Experimental evaluation shows cost-efficient detection with 56% valid bug reports and significant results in key Python libraries.

Agentic Property-Based Testing: Finding Bugs Across the Python Ecosystem

Introduction

The paper "Agentic Property-Based Testing: Finding Bugs Across the Python Ecosystem" introduces an automated methodology for detecting bugs in Python packages using an Agentic LLM-based approach. This method leverages property-based testing (PBT) frameworks that automatically generate inputs to validate whether software properties hold over all defined inputs, distinguishing itself from traditional example-based testing. The distinctive contribution of this paper is the development of an advanced agent that autonomously handles the entire process of bug detection, from code analysis to the generation of actionable bug reports.

Agent Design and Functionality

The agent is engineered on top of Anthropic's Claude Code, a coding agent, and is intended to function as a natural language prompt interfacing with Python's Hypothesis library. The agent operates in a modular six-step cycle:

Analyze the Target: Identifies whether the testing target is a Python module, file, or function.
Understand the Target: Utilizes documentation and code to infer function-specific properties.
Propose Properties: Derives high-value properties and proposes tests.
Write Tests: Translates proposed properties into Hypothesis property-based tests.
Execute and Triage Tests: Runs tests and evaluates validity based on outcomes.
Report Bugs: Composes detailed bug reports for valid bugs, including potential patches.

The agent's critical feature is its ability to reflect on failing tests, thus ensuring that false alarms are minimal and that proposed properties have substantial evidential backing.

Experimental Evaluation

The evaluation involved selecting a diverse corpus of 100 widely-used Python packages, covering various domains including data processing and cloud computing. The experimental infrastructure included isolated environments with Hypothesis and dependencies, and the testing utilized Claude Opus 4.1 as the LLM.
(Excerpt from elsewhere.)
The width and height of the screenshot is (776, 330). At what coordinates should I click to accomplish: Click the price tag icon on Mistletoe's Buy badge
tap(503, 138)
Sample Selection: Involved formally selected standard library components and top PyPI packages.
Execution Metrics: A total runtime of approximately 137 hours was required, with over 2.21 billion tokens processed.

During manual validation, the findings revealed that 56% of bug reports were valid bugs, with a significant fraction being of sufficient severity to report back to maintainers.

Results and Findings

The key results indicate a high success rate in identifying genuine bugs:

Precision and Costs: With an approximate cost of $5.56 per bug report, the work proves cost-efficient for identifying bugs autonomously.
Reported Bugs: Approximately 81% of high-priority bug reports were valid for reporting, involving essential Python libraries like NumPy and AWS SDKs.
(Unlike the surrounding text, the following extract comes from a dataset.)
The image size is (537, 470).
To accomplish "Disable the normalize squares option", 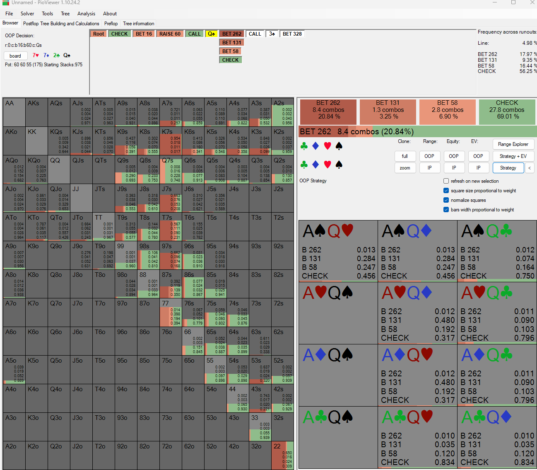I will pos(446,200).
Furthermore, the agent's ability to autonomously yield bug reports, some of which were merged into project repositories, signifies a novel contribution to software testing paradigms.
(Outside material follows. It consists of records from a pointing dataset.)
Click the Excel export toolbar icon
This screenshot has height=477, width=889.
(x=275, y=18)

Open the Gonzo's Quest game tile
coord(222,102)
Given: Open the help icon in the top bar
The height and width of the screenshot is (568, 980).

Discussion and Future Work

The paper successfully demonstrates the utility of LLM-based PBT as a scalable method for software auditing. It suggests that future work could focus on reducing false-negative rates through improved intent comprehension and autonomy in decision-making processes for bug identification. Furthermore, as LLMs evolve, scalability and precision in property synthesis may further enhance the capability of PBT.

The implications of this approach extend beyond autonomous bug discovery to potentially revealing software vulnerabilities. Future studies may also explore integrating this agentic framework into CI/CD pipelines to provide real-time, automated testing feedback in software development cycles.

Conclusion

This research establishes a practical framework for employing LLMs in property-based testing to uncover software bugs, proving that AI-driven approaches can fundamentally bolster the robustness and reliability of widely-used software libraries. It paves the way for future explorations in automated software testing, presenting vast opportunities for refinement and application across varied software ecosystems.